**OPIS ZADANIA**
Przedstaw wszystkie linie z poniższych pozycji jako tabelę Markdown z dwiema kolumnami, „Nr” i „Tekst”, a puste linie pomiń.

**POKAZANE POZYCJE**
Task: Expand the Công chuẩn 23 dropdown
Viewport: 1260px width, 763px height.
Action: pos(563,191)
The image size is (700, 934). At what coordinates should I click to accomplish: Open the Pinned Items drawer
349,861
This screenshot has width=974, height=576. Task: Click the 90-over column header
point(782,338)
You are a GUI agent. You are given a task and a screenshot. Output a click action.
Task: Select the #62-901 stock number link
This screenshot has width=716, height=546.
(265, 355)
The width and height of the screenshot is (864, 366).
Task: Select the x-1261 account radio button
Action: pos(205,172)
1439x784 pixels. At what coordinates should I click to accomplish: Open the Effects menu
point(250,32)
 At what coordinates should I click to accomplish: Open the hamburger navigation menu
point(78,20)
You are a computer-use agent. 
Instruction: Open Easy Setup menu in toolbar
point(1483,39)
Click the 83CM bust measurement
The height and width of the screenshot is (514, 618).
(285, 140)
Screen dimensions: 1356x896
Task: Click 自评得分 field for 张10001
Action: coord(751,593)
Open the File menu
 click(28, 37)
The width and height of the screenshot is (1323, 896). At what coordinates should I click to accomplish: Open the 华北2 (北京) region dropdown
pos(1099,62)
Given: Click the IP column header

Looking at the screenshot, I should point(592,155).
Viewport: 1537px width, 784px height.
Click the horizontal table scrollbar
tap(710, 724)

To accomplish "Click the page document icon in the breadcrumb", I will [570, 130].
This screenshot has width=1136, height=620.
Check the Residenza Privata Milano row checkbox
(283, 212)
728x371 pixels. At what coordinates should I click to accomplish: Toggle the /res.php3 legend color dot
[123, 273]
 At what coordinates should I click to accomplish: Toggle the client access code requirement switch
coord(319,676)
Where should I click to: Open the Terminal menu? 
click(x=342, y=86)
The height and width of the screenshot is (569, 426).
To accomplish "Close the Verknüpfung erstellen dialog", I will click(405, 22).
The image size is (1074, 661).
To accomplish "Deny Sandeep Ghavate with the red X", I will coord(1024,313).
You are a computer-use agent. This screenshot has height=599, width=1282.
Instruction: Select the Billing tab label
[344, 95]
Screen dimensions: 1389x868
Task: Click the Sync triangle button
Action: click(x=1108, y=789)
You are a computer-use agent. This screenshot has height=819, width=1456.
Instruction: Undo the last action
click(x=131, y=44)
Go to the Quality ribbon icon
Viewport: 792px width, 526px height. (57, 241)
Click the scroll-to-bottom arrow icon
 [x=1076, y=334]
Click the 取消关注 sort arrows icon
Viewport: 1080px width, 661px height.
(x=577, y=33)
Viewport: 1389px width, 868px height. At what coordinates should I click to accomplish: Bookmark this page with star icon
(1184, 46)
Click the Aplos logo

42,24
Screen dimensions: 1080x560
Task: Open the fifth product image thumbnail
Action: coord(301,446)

**WYNIK**
| Nr | Tekst |
|---|---|
| 1 | Task: Expand the Công chuẩn 23 dropdown |
| 2 | Viewport: 1260px width, 763px height. |
| 3 | Action: pos(563,191) |
| 4 | The image size is (700, 934). At what coordinates should I click to accomplish: Open the Pinned Items drawer |
| 5 | 349,861 |
| 6 | This screenshot has width=974, height=576. Task: Click the 90-over column header |
| 7 | point(782,338) |
| 8 | You are a GUI agent. You are given a task and a screenshot. Output a click action. |
| 9 | Task: Select the #62-901 stock number link |
| 10 | This screenshot has width=716, height=546. |
| 11 | (265, 355) |
| 12 | The width and height of the screenshot is (864, 366). |
| 13 | Task: Select the x-1261 account radio button |
| 14 | Action: pos(205,172) |
| 15 | 1439x784 pixels. At what coordinates should I click to accomplish: Open the Effects menu |
| 16 | point(250,32) |
| 17 |  At what coordinates should I click to accomplish: Open the hamburger navigation menu |
| 18 | point(78,20) |
| 19 | You are a computer-use agent.  |
| 20 | Instruction: Open Easy Setup menu in toolbar |
| 21 | point(1483,39) |
| 22 | Click the 83CM bust measurement |
| 23 | The height and width of the screenshot is (514, 618). |
| 24 | (285, 140) |
| 25 | Screen dimensions: 1356x896 |
| 26 | Task: Click 自评得分 field for 张10001 |
| 27 | Action: coord(751,593) |
| 28 | Open the File menu |
| 29 |  click(28, 37) |
| 30 | The width and height of the screenshot is (1323, 896). At what coordinates should I click to accomplish: Open the 华北2 (北京) region dropdown |
| 31 | pos(1099,62) |
| 32 | Given: Click the IP column header |
| 33 | Looking at the screenshot, I should point(592,155). |
| 34 | Viewport: 1537px width, 784px height. |
| 35 | Click the horizontal table scrollbar |
| 36 | tap(710, 724) |
| 37 | To accomplish "Click the page document icon in the breadcrumb", I will [570, 130]. |
| 38 | This screenshot has width=1136, height=620. |
| 39 | Check the Residenza Privata Milano row checkbox |
| 40 | (283, 212) |
| 41 | 728x371 pixels. At what coordinates should I click to accomplish: Toggle the /res.php3 legend color dot |
| 42 | [123, 273] |
| 43 |  At what coordinates should I click to accomplish: Toggle the client access code requirement switch |
| 44 | coord(319,676) |
| 45 | Where should I click to: Open the Terminal menu?  |
| 46 | click(x=342, y=86) |
| 47 | The height and width of the screenshot is (569, 426). |
| 48 | To accomplish "Close the Verknüpfung erstellen dialog", I will click(405, 22). |
| 49 | The image size is (1074, 661). |
| 50 | To accomplish "Deny Sandeep Ghavate with the red X", I will coord(1024,313). |
| 51 | You are a computer-use agent. This screenshot has height=599, width=1282. |
| 52 | Instruction: Select the Billing tab label |
| 53 | [344, 95] |
| 54 | Screen dimensions: 1389x868 |
| 55 | Task: Click the Sync triangle button |
| 56 | Action: click(x=1108, y=789) |
| 57 | You are a computer-use agent. This screenshot has height=819, width=1456. |
| 58 | Instruction: Undo the last action |
| 59 | click(x=131, y=44) |
| 60 | Go to the Quality ribbon icon |
| 61 | Viewport: 792px width, 526px height. (57, 241) |
| 62 | Click the scroll-to-bottom arrow icon |
| 63 |  [x=1076, y=334] |
| 64 | Click the 取消关注 sort arrows icon |
| 65 | Viewport: 1080px width, 661px height. |
| 66 | (x=577, y=33) |
| 67 | Viewport: 1389px width, 868px height. At what coordinates should I click to accomplish: Bookmark this page with star icon |
| 68 | (1184, 46) |
| 69 | Click the Aplos logo |
| 70 | 42,24 |
| 71 | Screen dimensions: 1080x560 |
| 72 | Task: Open the fifth product image thumbnail |
| 73 | Action: coord(301,446) |